Re: Interfacing devices with multiple parents within newbus

From: Ian Lepore <freebsd_at_damnhippie.dyndns.org>
Date: Sat, 07 Jul 2012 12:47:45 -0600
On Fri, 2012-07-06 at 16:45 -0400, Arnaud Lacombe wrote:
> Hi,
> 
> On Fri, Jul 6, 2012 at 3:09 PM, Ian Lepore
> <freebsd_at_damnhippie.dyndns.org> wrote:
> > On Fri, 2012-07-06 at 14:46 -0400, Arnaud Lacombe wrote:
> >> Hi,
> >>
> >> On Fri, Jul 6, 2012 at 11:33 AM, Arnaud Lacombe <lacombar_at_gmail.com> wrote:
> >> > That's neither correct nor robust in a couple of way:
> >> >  1) you have no guarantee a device unit will always give you the same resource.
> >> this raises the following question: how can a device, today, figure
> >> out which parent in a given devclass would give it access to resources
> >> it needs.
> >>
> >> Say, you have gpiobus0 provided by a superio and gpiobus1 provided by
> >> the chipset and a LED on the chipset's GPIO. Now, say gpiobus0
> >> attachment is conditional to some BIOS setting. How can you tell
> >> gpioled(4) to attach on the chipset provided GPIO without hardcoding
> >> unit number either way ?
> >>
> >> AFAIK, you can not.
> >>
> >> Even hints provided layout description is defeated. Each device in a
> >> given devclass need to have a set of unique attribute to allow a child
> >> to distinguish it from other potential parent in the same devclass...
> >>
> >>  - Arnaud
> >
> > Talking about a child being unable to choose the correct parent seems to
> > indicate that this whole problem is turned upside-down somehow; children
> > don't choose their parents.
> >
> actually, I think I was wrong, I thought device were attached to a
> devclass, but they are truly attached to a given device. My mistake.
> 
> > Just blue-sky dreaming here on the fly... what we really have is a
> > resource-management problem.  A device comes along that needs a GPIO
> > resource, how does it find and use that resource?
> >
> > Well, we have a resource manager, could that help somehow?  Could a
> > driver that provides access to GPIO somehow register its availability so
> > that another driver can find and access it?  The "resource" may be a
> > callable interface, it doesn't really matter, I'm just wondering if the
> > current rman stuff could be leveraged to help make the connection
> > between unrelated devices.   I think that implies that there would have
> > to be something near the root of the hiearchy willing to be the
> > owner/manager of dynamic resources.
> >
> AFAIR, rman is mostly there to manage memory vs. i/o mapped resources.
> The more I think about it, the more FTD is the answer. The open
> question now being "how to map a flexible device structure (FTD) to a
> less flexible structure (Newbus)" :/
> 
>  - Arnaud

Memory- and IO-mapped regions and IRQs are the only current uses of rman
(that I know of), but it was designed to be fairly agnostic about the
resources it manages.  It just works with ranges of values (that it
really doesn't know how to interpret at all), leaving lots of room to
define new types of things it can manage.

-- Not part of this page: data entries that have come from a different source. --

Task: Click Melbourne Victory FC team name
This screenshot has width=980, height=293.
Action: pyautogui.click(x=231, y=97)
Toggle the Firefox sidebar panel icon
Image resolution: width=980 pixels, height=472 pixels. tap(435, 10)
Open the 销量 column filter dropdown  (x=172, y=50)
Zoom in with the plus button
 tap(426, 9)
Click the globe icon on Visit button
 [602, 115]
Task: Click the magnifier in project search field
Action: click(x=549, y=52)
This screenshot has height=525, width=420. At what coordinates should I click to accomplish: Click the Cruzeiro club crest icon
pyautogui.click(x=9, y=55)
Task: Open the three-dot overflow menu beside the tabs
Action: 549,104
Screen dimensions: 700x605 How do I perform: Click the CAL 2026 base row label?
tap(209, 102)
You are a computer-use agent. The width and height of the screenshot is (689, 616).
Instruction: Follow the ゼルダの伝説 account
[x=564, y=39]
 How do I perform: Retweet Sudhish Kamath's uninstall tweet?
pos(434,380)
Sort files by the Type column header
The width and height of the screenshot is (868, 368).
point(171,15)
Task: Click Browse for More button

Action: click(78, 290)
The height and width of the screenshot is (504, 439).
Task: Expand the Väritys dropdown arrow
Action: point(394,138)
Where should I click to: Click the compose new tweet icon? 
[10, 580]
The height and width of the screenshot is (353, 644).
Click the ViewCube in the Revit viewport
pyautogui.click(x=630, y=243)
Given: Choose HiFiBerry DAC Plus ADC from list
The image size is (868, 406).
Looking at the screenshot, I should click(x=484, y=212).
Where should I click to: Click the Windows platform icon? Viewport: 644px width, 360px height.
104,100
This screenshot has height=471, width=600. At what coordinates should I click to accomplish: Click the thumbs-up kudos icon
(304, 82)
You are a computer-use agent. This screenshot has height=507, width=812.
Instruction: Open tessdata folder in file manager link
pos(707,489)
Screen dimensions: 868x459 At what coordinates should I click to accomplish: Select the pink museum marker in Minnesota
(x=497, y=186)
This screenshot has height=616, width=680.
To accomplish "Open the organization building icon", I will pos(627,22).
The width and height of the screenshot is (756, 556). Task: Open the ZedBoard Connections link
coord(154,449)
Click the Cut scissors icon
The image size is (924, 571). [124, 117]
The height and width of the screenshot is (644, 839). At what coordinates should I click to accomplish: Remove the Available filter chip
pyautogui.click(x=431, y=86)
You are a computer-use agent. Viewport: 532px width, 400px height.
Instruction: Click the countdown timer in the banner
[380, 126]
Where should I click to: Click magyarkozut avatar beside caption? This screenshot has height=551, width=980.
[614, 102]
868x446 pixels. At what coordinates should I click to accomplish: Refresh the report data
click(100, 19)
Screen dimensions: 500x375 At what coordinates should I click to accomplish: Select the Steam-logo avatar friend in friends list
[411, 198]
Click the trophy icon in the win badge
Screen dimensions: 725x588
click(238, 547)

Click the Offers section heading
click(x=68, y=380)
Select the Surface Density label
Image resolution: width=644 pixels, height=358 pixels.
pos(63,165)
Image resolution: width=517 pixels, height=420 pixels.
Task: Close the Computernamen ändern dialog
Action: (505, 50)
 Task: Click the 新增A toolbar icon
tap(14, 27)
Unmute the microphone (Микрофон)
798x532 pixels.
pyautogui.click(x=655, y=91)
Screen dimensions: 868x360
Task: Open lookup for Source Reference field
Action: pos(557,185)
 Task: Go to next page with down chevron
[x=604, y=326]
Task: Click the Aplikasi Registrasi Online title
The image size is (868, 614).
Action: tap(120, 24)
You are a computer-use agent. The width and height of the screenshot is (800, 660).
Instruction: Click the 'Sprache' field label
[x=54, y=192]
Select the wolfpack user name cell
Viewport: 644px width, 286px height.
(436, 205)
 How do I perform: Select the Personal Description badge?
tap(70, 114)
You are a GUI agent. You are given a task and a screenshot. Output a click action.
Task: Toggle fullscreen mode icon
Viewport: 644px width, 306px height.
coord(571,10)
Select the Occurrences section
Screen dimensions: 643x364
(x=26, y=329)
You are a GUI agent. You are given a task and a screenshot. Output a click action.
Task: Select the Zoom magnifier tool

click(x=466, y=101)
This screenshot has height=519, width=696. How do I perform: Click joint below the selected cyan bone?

The downside is that it's designed to be used hierarchically in the
context of newbus, specifically to help parents manage the resources
that they are able to provide to their children.  Trying to use it in a
way that allows devices which are hierarchically unrelated to allocate
resources from each other may amount to a square-peg/round-hole
situation.  But the alternative is writing a new facility to allow
registration and allocation of resources using some sort symbolic method
of representing the resources such that the new manager doesn't have to
know much about what it's managing.  I think it would be better to find
a way to reuse what we've already got if that's possible.

I think we have two semi-related aspects to this problem... 

How do we symbolically represent the resources that drivers can provide
to each other?   (FDT may be the answer; I don't know much about it.)

How do devices use that symbolic representation to locate the provider
of the resource, and how is the sharing of those resources managed?